A ZOOM Conversation with Artist, Filmmaker, and Writer William E. Jones
August 17 @ 6:30 pm - 7:30 pmFree
Join us on Wednesday, August 17, 2022 at 6:30 pm EST for a ZOOM Conversation with Artist, Filmmaker, and Writer William E. Jones. Presented in conversation with SNMA Executive Director Robert Kesten, William E. Jones will discuss his book, I Should Have Known Better.
The event is free, open to the public and conducted via ZOOM.
Upon registering a link and password will be automatically emailed to you.
About William E. Jones
For over three decades William E. Jones (b. 1962, Canton, Ohio) has been producing films, videos, photographs, and books that re-examine existing cultural materials. While some of his sources are images and texts housed in archives, he is equally at home out in the world taking pictures and conducting interviews. He has explored the decline of America’s industrial Midwest, the representation of gay men in sources as diverse as Eastern European pornography and police surveillance footage, the psychedelic visual potential of Cold War military footage, and poetic connections between the randomized nature of the Internet and ancient philosophy. Jones’ varied production is a testament to the degree to which he rethinks the role of the artist, as well as his critical stance toward a culture that undervalues commitment, intellectual engagement, and embodied personal connections.

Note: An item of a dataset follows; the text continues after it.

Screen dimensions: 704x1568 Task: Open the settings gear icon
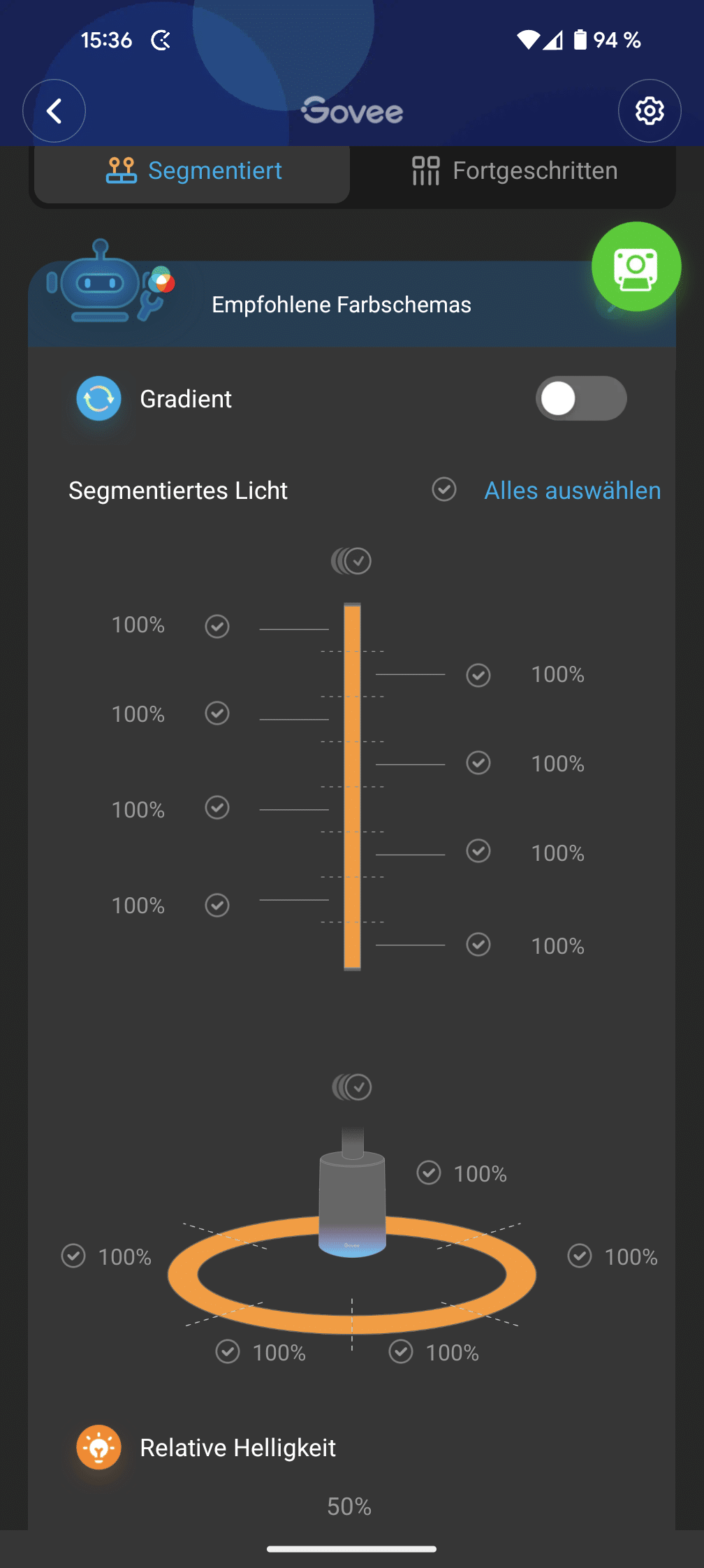650,111
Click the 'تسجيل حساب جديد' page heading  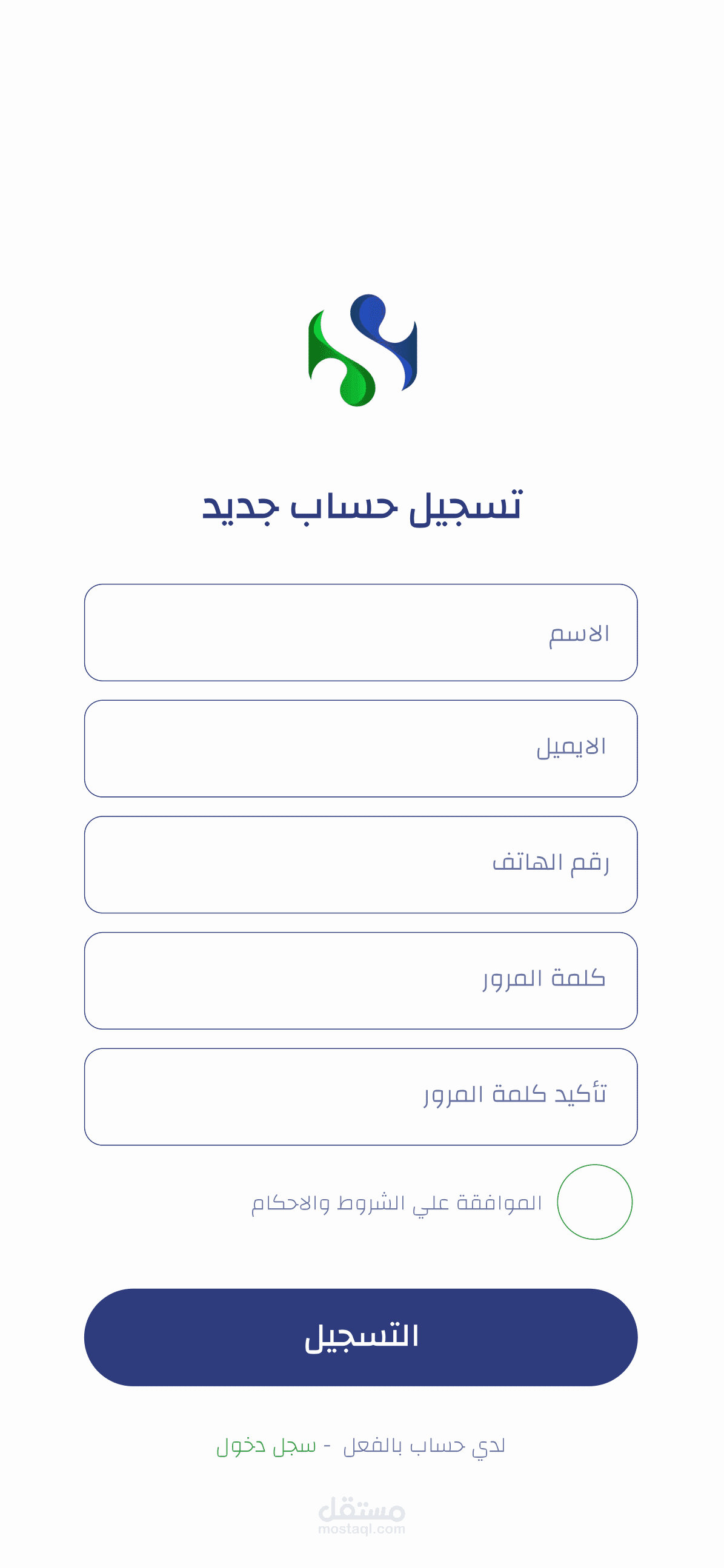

William E. Jones’s I Should Have Known Better is the sequel to I’m Open to Anything (2019), and continues the adventures of the novel’s first person narrator. He pursues a master’s degree as a way of escaping a dead-end job in mid-1990s Los Angeles. At school he encounters a number of art world figures, ranging from the brilliant to the abject, who disabuse him of his illusions. Off campus he has a torrid affair with the handsome and mercurial Temo, an insolent rich kid whose sexuality has no limits, and who leads a double life. The novel paints precise portraits of inspired eccentrics devoted to pursuing their dreams, “shopping artists” who believe in nothing but hedonism, and latter-day leftists who find themselves directionless after the fall of communism. I Should Have Known Better bears witness to the last gasp of Los Angeles bohemia at the end of the twentieth century.